Like the Times, however, Bloomberg can offer only guesses about what it all means. It notes that Miller's lawyer, Bob Bennett, said over the weekend that he thought Fitzgerald is "putting together a big case." And it reminds us -- and this is a point always worth remembering -- that District Judge Thomas Hogan and three judges on the U.S. Court of Appeals wouldn't have sent Miller to jail if they didn't think Fitzgerald was on to something big.

How big? Nobody knows for sure, at least nobody outside of Fitzgerald's legal team. Fitzgerald has 10 days before his grand jury turns into a pumpkin, and the pace of his work now suggests that he intends to do whatever he's going to do before that happens. Bloomberg's legal experts say that criminal charges are likely. But which ones? And against whom?

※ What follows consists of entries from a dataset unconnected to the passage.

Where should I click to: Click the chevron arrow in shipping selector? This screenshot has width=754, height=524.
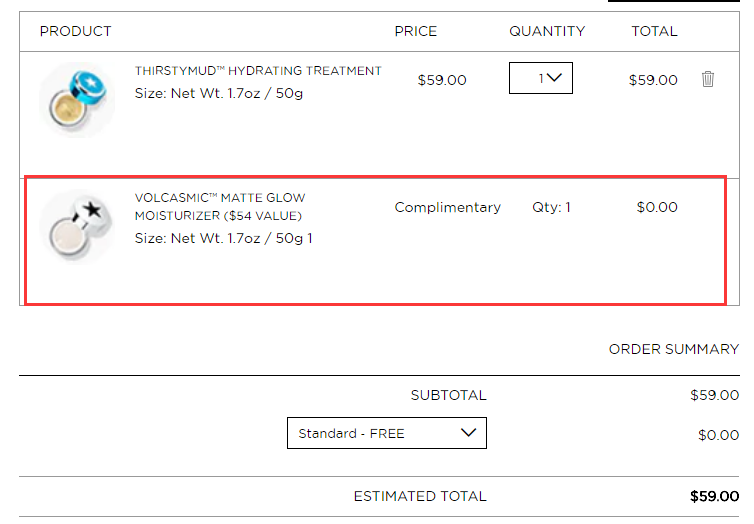(468, 433)

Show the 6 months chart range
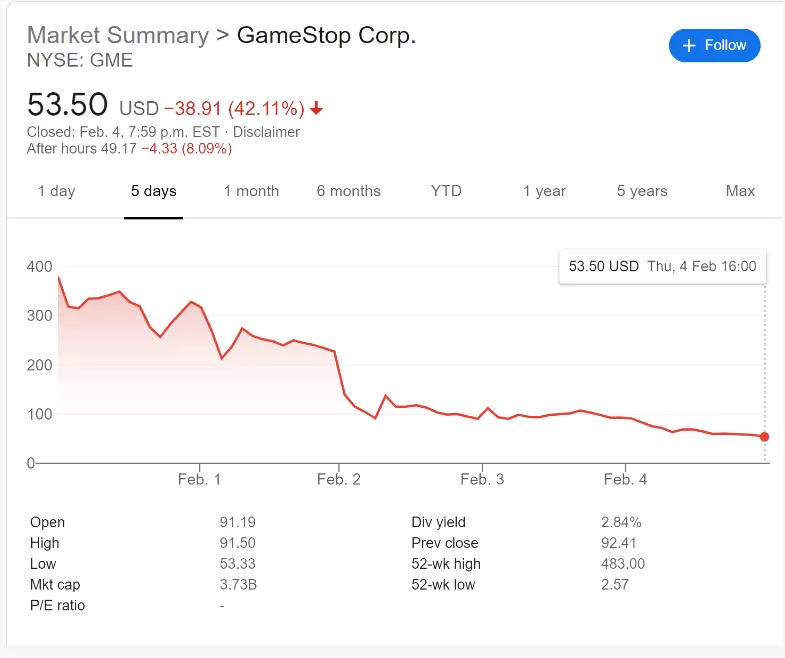pyautogui.click(x=348, y=191)
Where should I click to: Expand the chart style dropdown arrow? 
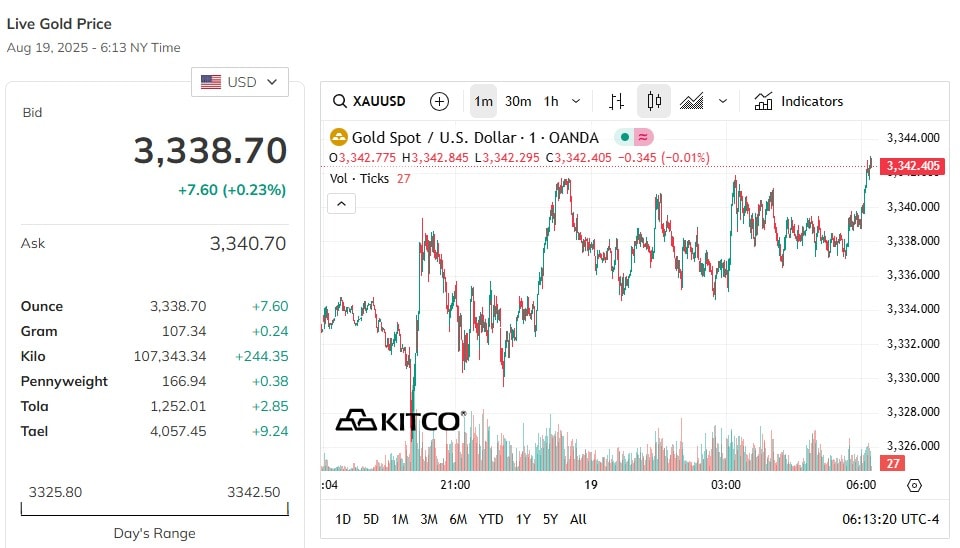(723, 101)
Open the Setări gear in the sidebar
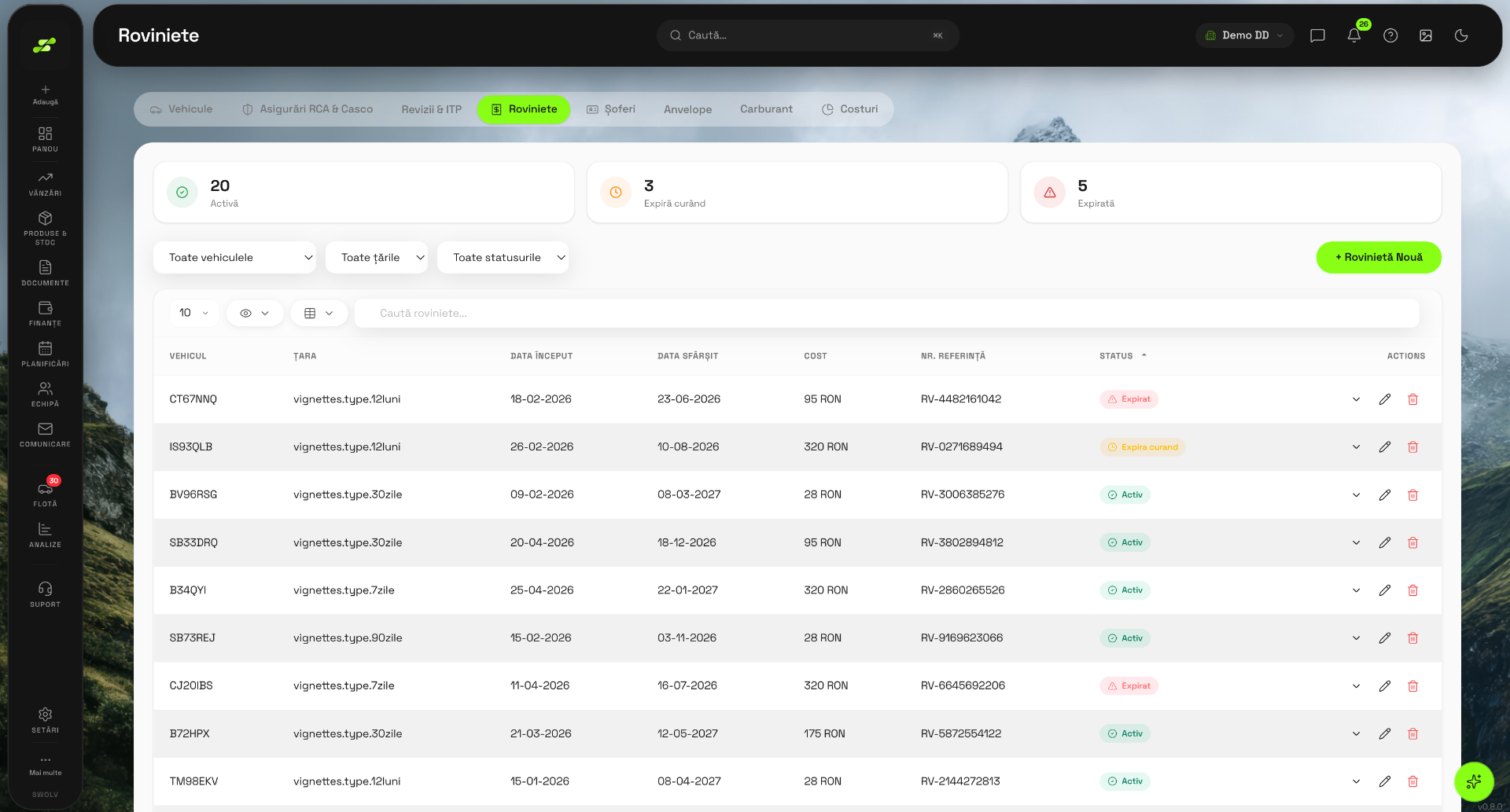 46,720
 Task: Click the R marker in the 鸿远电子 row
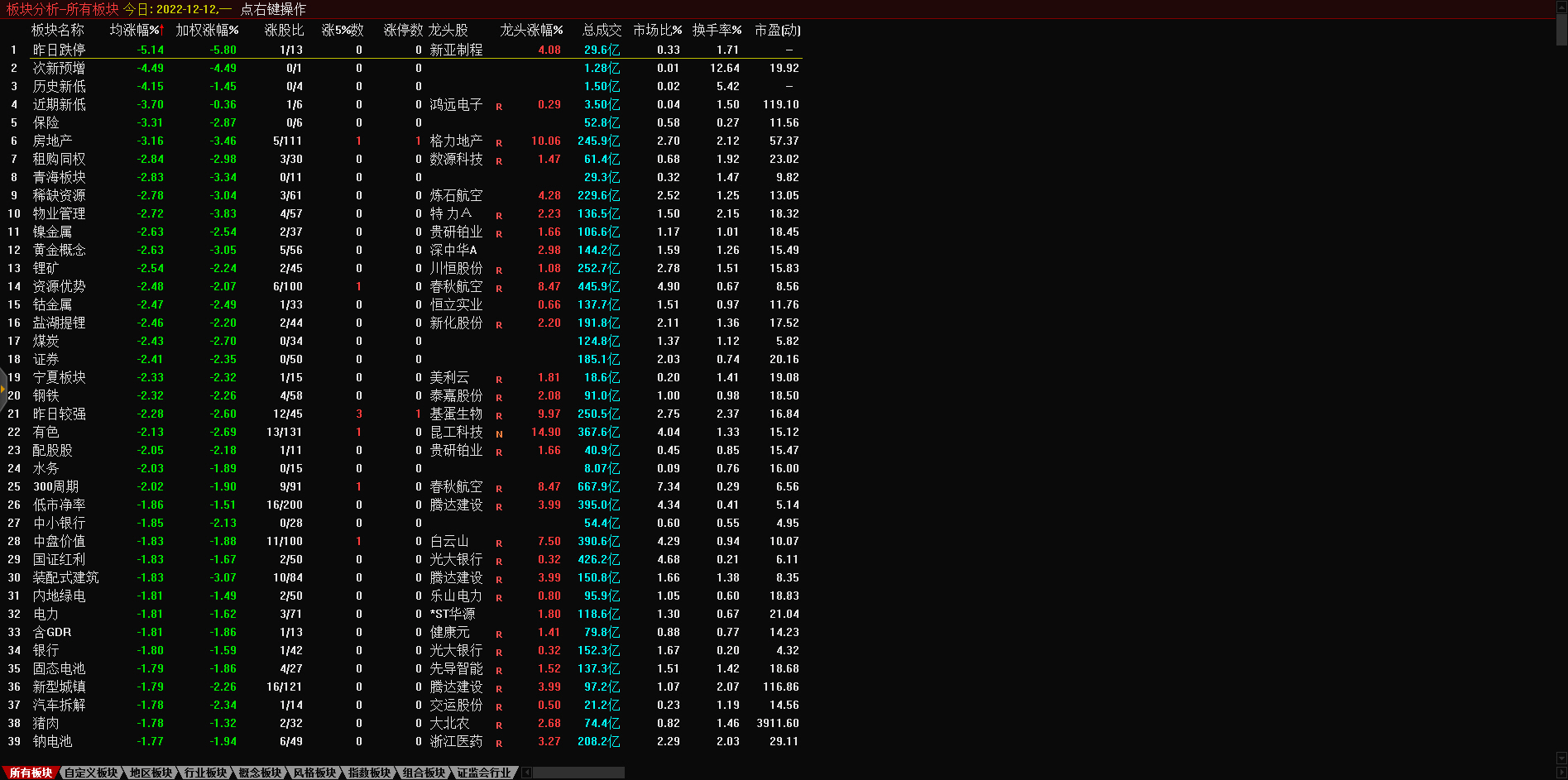499,107
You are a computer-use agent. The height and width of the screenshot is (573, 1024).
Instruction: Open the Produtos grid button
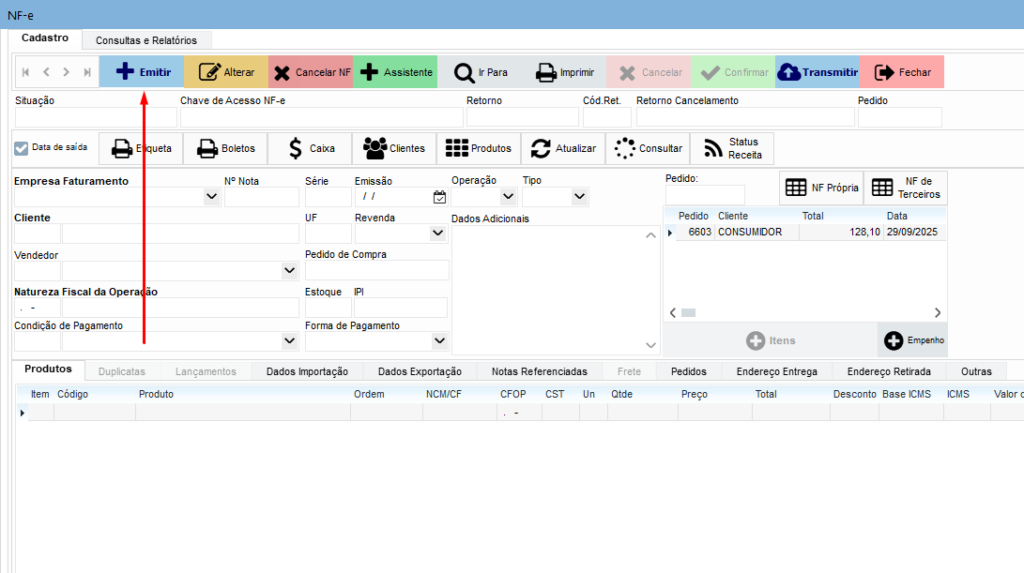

Libby and Karl Rove would appear to be the most likely targets, and Bloomberg says to expect anything from a "broad conspiracy case to more narrowly drawn indictments for obstruction of justice or perjury." What about Cheney? One legal expert tells Bloomberg that Fitzgerald "would have to show the vice president was an active participant in a decision to smear Wilson." Assuming that Miller is telling the truth -- and really, given what the Times itself has said about her now, that's a qualifier one has to attach to anything she says -- she didn't give Fitzgerald that kind of evidence herself. But have any of the other grand jury witnesses implicated Cheney in the outing of Valerie Plame? We should know the answer to that question soon.


By Tim Grieve

Tim Grieve is a senior writer and the author of Salon's War Room blog.